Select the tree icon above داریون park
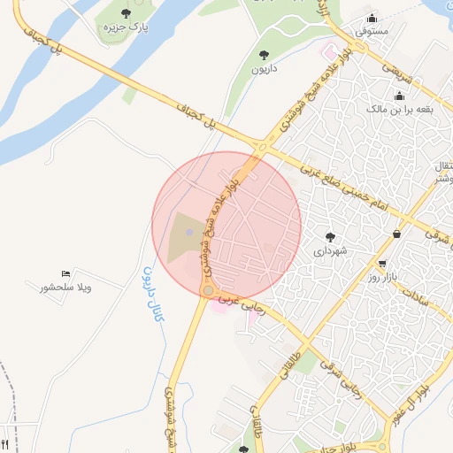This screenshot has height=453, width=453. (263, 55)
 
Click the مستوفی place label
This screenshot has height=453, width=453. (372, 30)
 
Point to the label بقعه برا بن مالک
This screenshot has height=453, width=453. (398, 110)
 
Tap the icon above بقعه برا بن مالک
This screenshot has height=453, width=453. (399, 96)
•••
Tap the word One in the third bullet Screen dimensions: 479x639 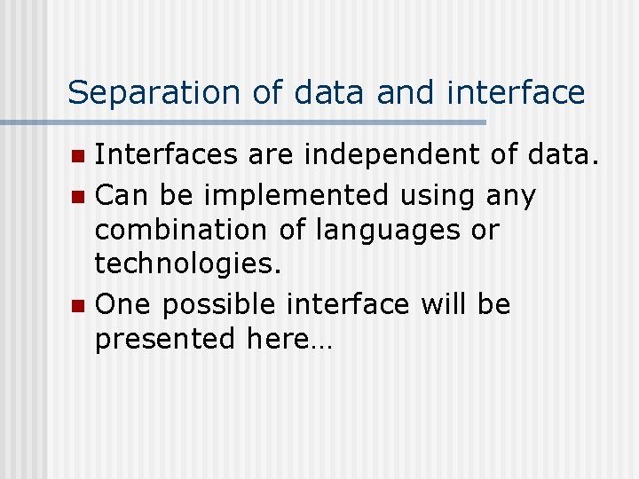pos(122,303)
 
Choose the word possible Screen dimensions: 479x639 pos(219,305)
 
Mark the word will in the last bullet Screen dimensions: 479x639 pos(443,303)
•••
The problem: Could you format the listing lines between the line holding "Choose the word" and the line holding "Mark the word", inclusive, as a numbered list with the blank lines dropped?

Written response:
1. Choose the word possible Screen dimensions: 479x639 pos(219,305)
2. Mark the word will in the last bullet Screen dimensions: 479x639 pos(443,303)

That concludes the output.